■ **Written exercise**: Copy out every one of the following records word for word, keeping each line as it stands.

■ **Available records**:
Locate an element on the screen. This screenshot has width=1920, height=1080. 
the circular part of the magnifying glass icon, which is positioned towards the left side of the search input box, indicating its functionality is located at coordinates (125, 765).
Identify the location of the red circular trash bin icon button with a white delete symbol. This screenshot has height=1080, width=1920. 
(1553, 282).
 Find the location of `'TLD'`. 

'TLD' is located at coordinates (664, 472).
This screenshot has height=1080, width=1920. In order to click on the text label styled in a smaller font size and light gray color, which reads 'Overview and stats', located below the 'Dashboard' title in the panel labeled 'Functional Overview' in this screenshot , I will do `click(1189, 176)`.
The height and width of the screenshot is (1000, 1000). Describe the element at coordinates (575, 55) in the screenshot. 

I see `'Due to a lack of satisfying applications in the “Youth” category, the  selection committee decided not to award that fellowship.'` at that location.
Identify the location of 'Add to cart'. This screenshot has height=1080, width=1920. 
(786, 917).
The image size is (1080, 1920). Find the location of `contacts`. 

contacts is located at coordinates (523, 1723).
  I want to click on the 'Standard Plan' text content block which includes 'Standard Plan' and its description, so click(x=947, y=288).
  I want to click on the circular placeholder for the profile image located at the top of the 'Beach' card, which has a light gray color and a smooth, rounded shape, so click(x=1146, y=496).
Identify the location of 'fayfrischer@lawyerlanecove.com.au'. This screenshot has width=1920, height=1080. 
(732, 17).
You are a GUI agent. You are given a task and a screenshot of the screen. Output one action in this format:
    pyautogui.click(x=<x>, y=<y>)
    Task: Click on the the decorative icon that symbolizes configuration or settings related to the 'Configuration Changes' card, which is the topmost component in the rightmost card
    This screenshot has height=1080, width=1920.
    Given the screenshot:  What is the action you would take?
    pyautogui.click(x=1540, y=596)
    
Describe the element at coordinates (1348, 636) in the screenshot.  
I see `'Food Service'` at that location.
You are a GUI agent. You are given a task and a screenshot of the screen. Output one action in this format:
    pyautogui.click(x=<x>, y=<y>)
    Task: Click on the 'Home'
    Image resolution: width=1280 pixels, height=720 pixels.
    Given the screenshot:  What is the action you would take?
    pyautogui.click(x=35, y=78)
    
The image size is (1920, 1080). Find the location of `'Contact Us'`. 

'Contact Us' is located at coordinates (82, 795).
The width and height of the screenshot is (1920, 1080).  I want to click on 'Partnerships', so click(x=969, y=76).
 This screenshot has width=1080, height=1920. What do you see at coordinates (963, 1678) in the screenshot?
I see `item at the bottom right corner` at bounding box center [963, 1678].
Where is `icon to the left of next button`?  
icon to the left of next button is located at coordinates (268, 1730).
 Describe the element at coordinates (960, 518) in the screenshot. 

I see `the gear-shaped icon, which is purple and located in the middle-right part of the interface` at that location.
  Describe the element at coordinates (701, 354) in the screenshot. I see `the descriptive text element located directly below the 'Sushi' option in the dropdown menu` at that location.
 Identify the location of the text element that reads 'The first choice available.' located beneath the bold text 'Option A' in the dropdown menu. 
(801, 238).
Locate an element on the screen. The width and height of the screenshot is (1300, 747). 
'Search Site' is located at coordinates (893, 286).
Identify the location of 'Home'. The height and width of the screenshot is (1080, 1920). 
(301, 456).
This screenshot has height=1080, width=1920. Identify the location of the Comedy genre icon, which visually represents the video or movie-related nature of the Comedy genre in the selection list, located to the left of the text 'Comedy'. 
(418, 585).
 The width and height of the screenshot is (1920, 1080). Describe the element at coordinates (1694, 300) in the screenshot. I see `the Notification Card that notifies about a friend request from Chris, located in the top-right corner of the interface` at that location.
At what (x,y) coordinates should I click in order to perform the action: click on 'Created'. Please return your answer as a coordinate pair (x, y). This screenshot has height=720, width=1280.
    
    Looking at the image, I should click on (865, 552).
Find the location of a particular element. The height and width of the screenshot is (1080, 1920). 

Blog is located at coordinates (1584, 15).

■ **Task answer**:
Locate an element on the screen. This screenshot has width=1920, height=1080. 
the circular part of the magnifying glass icon, which is positioned towards the left side of the search input box, indicating its functionality is located at coordinates (125, 765).
Identify the location of the red circular trash bin icon button with a white delete symbol. This screenshot has height=1080, width=1920. 
(1553, 282).
 Find the location of `'TLD'`. 

'TLD' is located at coordinates (664, 472).
This screenshot has height=1080, width=1920. In order to click on the text label styled in a smaller font size and light gray color, which reads 'Overview and stats', located below the 'Dashboard' title in the panel labeled 'Functional Overview' in this screenshot , I will do `click(1189, 176)`.
The height and width of the screenshot is (1000, 1000). Describe the element at coordinates (575, 55) in the screenshot. 

I see `'Due to a lack of satisfying applications in the “Youth” category, the  selection committee decided not to award that fellowship.'` at that location.
Identify the location of 'Add to cart'. This screenshot has height=1080, width=1920. 
(786, 917).
The image size is (1080, 1920). Find the location of `contacts`. 

contacts is located at coordinates (523, 1723).
  I want to click on the 'Standard Plan' text content block which includes 'Standard Plan' and its description, so click(x=947, y=288).
  I want to click on the circular placeholder for the profile image located at the top of the 'Beach' card, which has a light gray color and a smooth, rounded shape, so click(x=1146, y=496).
Identify the location of 'fayfrischer@lawyerlanecove.com.au'. This screenshot has width=1920, height=1080. 
(732, 17).
You are a GUI agent. You are given a task and a screenshot of the screen. Output one action in this format:
    pyautogui.click(x=<x>, y=<y>)
    Task: Click on the the decorative icon that symbolizes configuration or settings related to the 'Configuration Changes' card, which is the topmost component in the rightmost card
    This screenshot has height=1080, width=1920.
    Given the screenshot:  What is the action you would take?
    pyautogui.click(x=1540, y=596)
    
Describe the element at coordinates (1348, 636) in the screenshot.  
I see `'Food Service'` at that location.
You are a GUI agent. You are given a task and a screenshot of the screen. Output one action in this format:
    pyautogui.click(x=<x>, y=<y>)
    Task: Click on the 'Home'
    Image resolution: width=1280 pixels, height=720 pixels.
    Given the screenshot:  What is the action you would take?
    pyautogui.click(x=35, y=78)
    
The image size is (1920, 1080). Find the location of `'Contact Us'`. 

'Contact Us' is located at coordinates (82, 795).
The width and height of the screenshot is (1920, 1080).  I want to click on 'Partnerships', so click(x=969, y=76).
 This screenshot has width=1080, height=1920. What do you see at coordinates (963, 1678) in the screenshot?
I see `item at the bottom right corner` at bounding box center [963, 1678].
Where is `icon to the left of next button`?  
icon to the left of next button is located at coordinates (268, 1730).
 Describe the element at coordinates (960, 518) in the screenshot. 

I see `the gear-shaped icon, which is purple and located in the middle-right part of the interface` at that location.
  Describe the element at coordinates (701, 354) in the screenshot. I see `the descriptive text element located directly below the 'Sushi' option in the dropdown menu` at that location.
 Identify the location of the text element that reads 'The first choice available.' located beneath the bold text 'Option A' in the dropdown menu. 
(801, 238).
Locate an element on the screen. The width and height of the screenshot is (1300, 747). 
'Search Site' is located at coordinates (893, 286).
Identify the location of 'Home'. The height and width of the screenshot is (1080, 1920). 
(301, 456).
This screenshot has height=1080, width=1920. Identify the location of the Comedy genre icon, which visually represents the video or movie-related nature of the Comedy genre in the selection list, located to the left of the text 'Comedy'. 
(418, 585).
 The width and height of the screenshot is (1920, 1080). Describe the element at coordinates (1694, 300) in the screenshot. I see `the Notification Card that notifies about a friend request from Chris, located in the top-right corner of the interface` at that location.
At what (x,y) coordinates should I click in order to perform the action: click on 'Created'. Please return your answer as a coordinate pair (x, y). This screenshot has height=720, width=1280.
    
    Looking at the image, I should click on (865, 552).
Find the location of a particular element. The height and width of the screenshot is (1080, 1920). 

Blog is located at coordinates (1584, 15).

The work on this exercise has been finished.